##### Provided material #####

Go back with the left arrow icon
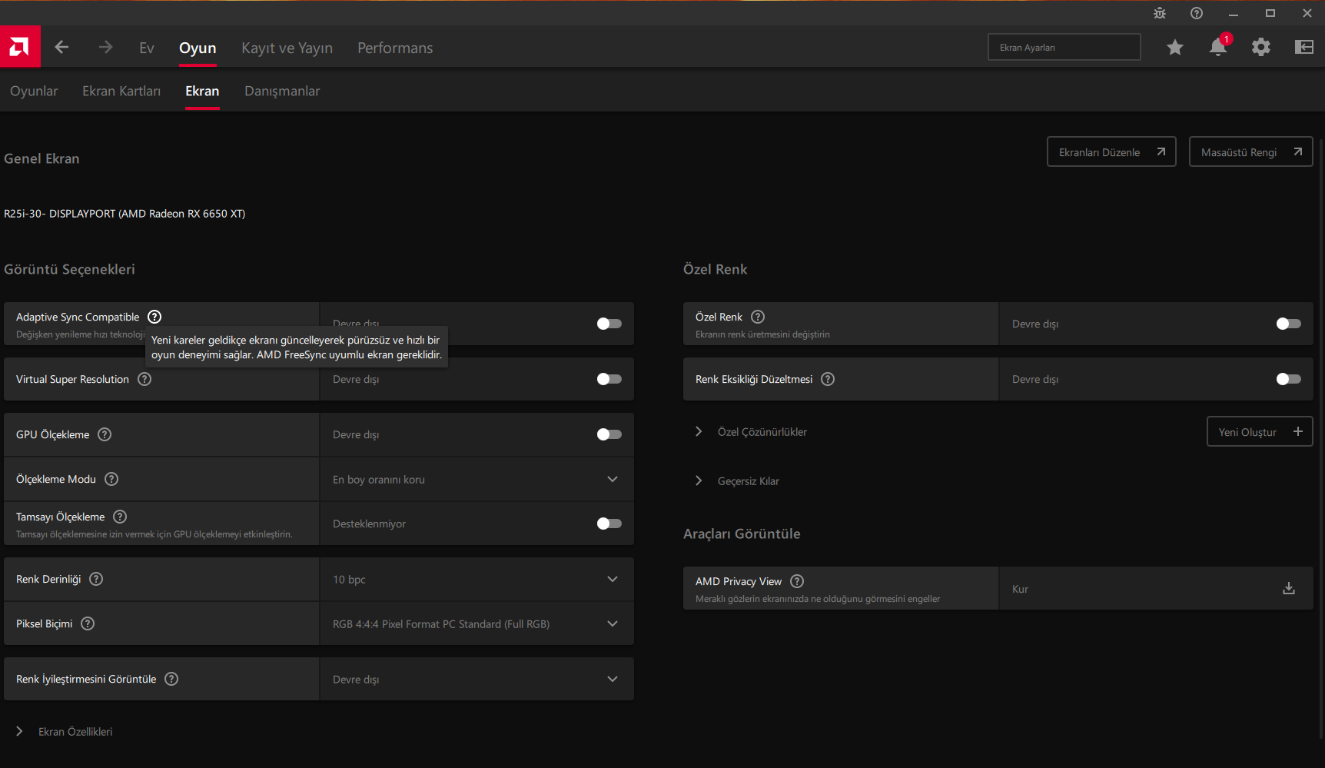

#####
##### Provided material #####

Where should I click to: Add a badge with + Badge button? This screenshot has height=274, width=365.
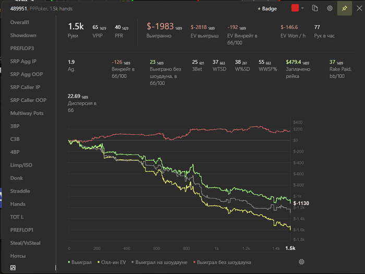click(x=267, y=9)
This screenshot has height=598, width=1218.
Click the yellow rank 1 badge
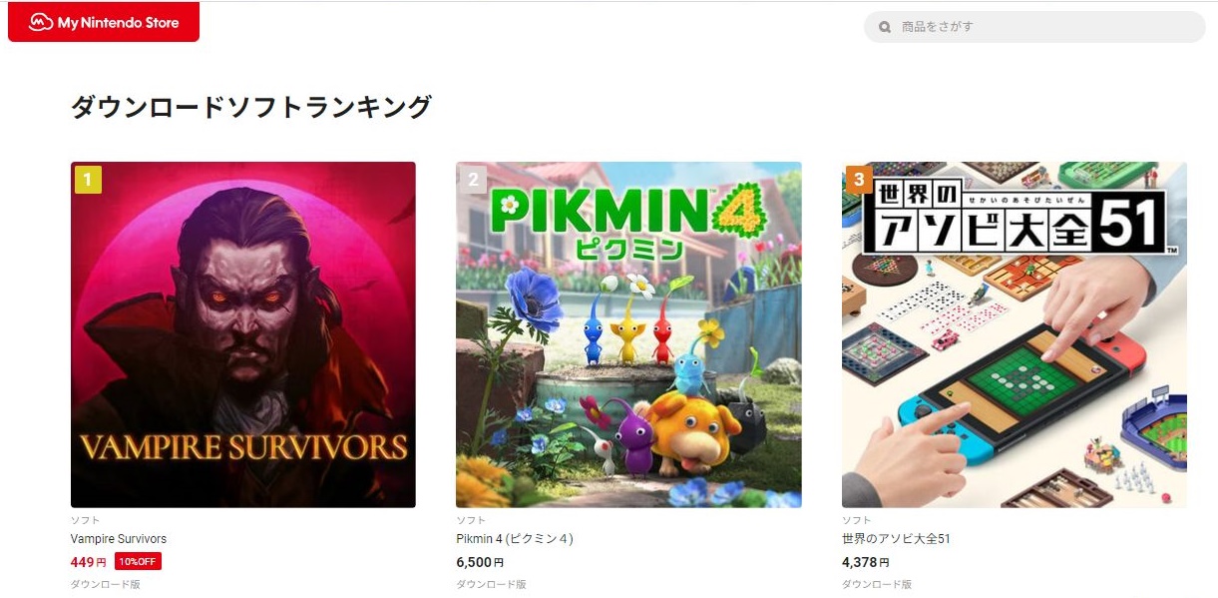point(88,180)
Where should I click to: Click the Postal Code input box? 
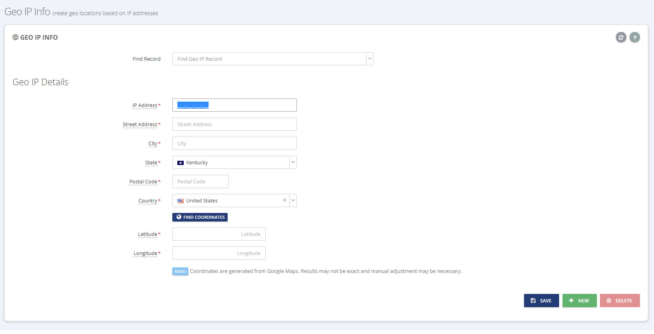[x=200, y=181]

#####
##### Provided material #####

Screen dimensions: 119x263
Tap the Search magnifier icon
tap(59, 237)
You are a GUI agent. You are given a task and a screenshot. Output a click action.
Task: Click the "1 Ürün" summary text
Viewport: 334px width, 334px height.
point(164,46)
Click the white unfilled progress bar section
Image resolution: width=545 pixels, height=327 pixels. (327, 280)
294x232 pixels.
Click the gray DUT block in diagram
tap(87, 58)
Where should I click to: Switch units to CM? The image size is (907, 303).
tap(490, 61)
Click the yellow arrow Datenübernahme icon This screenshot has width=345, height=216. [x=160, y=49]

#####

In the listing above, locate the line with "Tap the Search magnifier icon" and the line with "Click the yellow arrow", then extract exactly those lines and every line between them, and nothing more.

Tap the Search magnifier icon
tap(59, 237)
You are a GUI agent. You are given a task and a screenshot. Output a click action.
Task: Click the "1 Ürün" summary text
Viewport: 334px width, 334px height.
point(164,46)
Click the white unfilled progress bar section
Image resolution: width=545 pixels, height=327 pixels. (327, 280)
294x232 pixels.
Click the gray DUT block in diagram
tap(87, 58)
Where should I click to: Switch units to CM? The image size is (907, 303).
tap(490, 61)
Click the yellow arrow Datenübernahme icon This screenshot has width=345, height=216. [x=160, y=49]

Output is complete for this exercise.